By Tina Haupert
When I gained more than 20 pounds after college, I knew I wasn’t taking the best care of myself. I was eating fattening foods (hello, nachos and beer!) and skipping my workouts at the gym, but I didn’t know where to start with losing weight.
For most of my life, my weight was never an issue. Counting calories was a foreign concept to me. But I knew if I wanted to lose those unwanted pounds, I needed to do something. Around that same time, a friend of mine told me about Fitday.com, a free online weight-loss journal that tracks calories, exercise, goals, and progress.
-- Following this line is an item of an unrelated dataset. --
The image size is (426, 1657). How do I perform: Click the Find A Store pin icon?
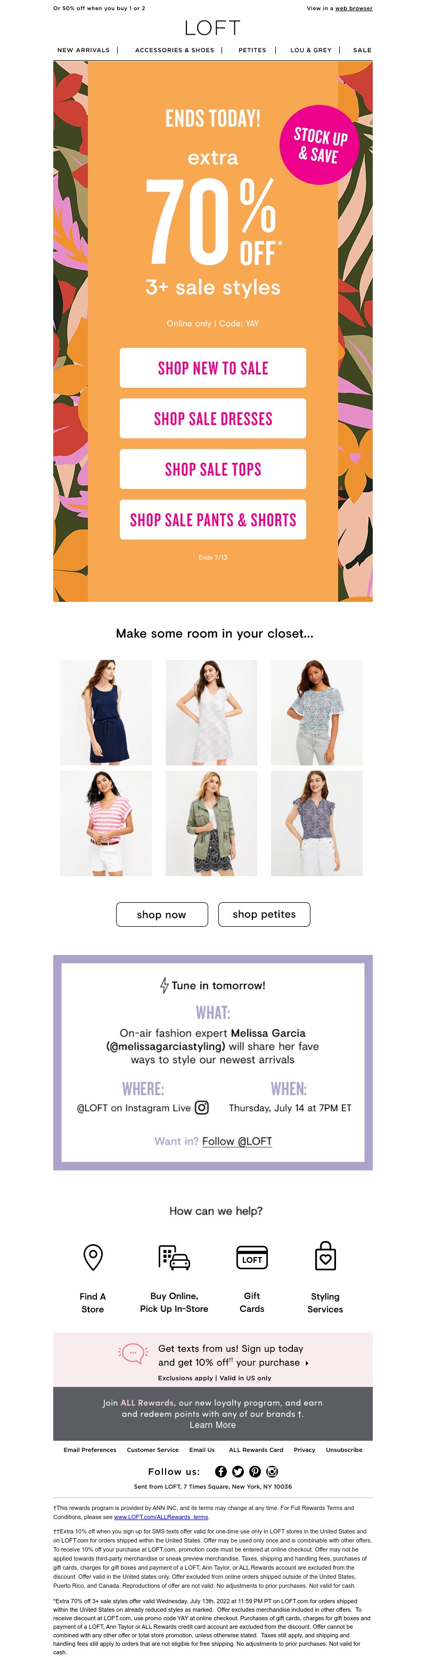tap(93, 1257)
It made keeping track of what I was eating easy—for the most part.
Foods that clearly stated the serving size (1 slice of bread, 15 crackers) or came in a single-serving package (a 6-ounce container of yogurt, a single granola bar) were easy to track. I just looked at the calorie count and entered it into my online journal. Other foods were a bit more difficult to track, however, such as cereal, pasta, and nut butters. Even though the serving size on these containers was clearly marked, I didn’t know if I was eating what was considered a serving. I halfheartedly kept track of these calories, but I knew hundreds of them went unaccounted for each day.
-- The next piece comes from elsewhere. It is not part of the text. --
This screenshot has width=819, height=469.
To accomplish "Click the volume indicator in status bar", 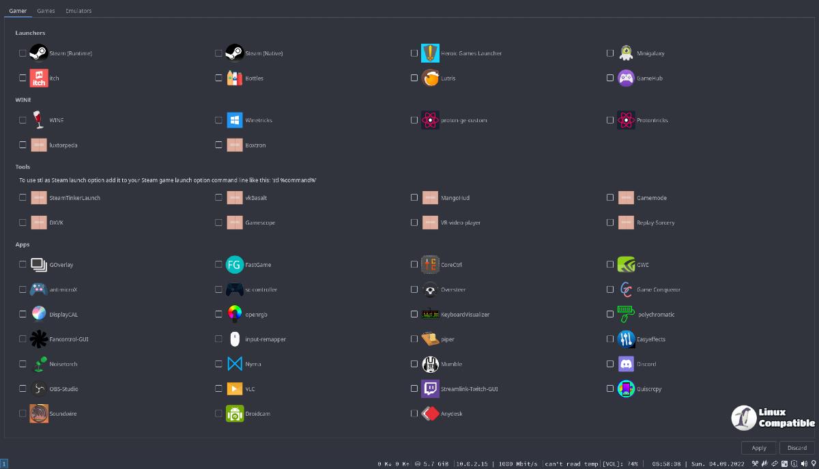I will pos(620,464).
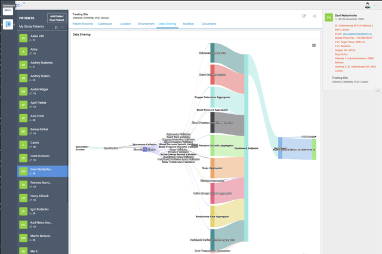The width and height of the screenshot is (382, 254).
Task: Switch to the Patient Records tab
Action: point(82,24)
Eventually, I realized I wasn’t being completely honest with my weight-loss efforts, and I started to pay more attention to serving sizes with the help of measuring cups and spoons. Here’s how these slimming kitchen gadgets helped me lose weight.
I keep them in my prep area
I used to try to eyeball high-calorie ingredients like oils and butter, but I noticed I was being way too generous with my estimates and it was costing me. A tablespoon of olive oil, for instance, has 120 calories! Same goes for the peanut butter I was adding to my morning toast. I was spreading close to 400 calories on it! Instead of overestimating, I keep my measuring cups and spoons in my prep area to help me with my portion sizes.
I don’t overfill them
Most mornings, I eat a bowl of oatmeal for breakfast. I used to use a small cup to scoop my rolled oats from the canister, but the heaping portion was many more calories than a single serving. Now I use a 1/2 cup measuring cup to scoop my rolled oats, and I make sure to level-off them off for the perfect portion of oatmeal. At first this new serving size seemed whimpy, so I started to “plump up” the volume of my oatmeal with nutritious ingredients. My favorite combination is sliced ripe banana, ground flax seed meal, and soy milk, which makes my oatmeal creamy and fluffy.
I downsized my dishes
When I first started to measure my food, the smaller portions didn’t seem like enough to fill me up. I downsized my plates, bowls, and glasses to compensate. A regular-size dinner plate encouraged me to load it up with food, but a smaller plate looked full with much less food. Most of the time, I don’t even notice that I scaled back my portions.
I took mental notes of serving sizes
Measuring cups and spoons were essential to my weight loss, but I knew I didn’t want to rely on them forever. Once I started to get the hang of measuring, I could visualize what the serving size looked like. Eventually, those mental images stuck, and now I don’t use them all the time.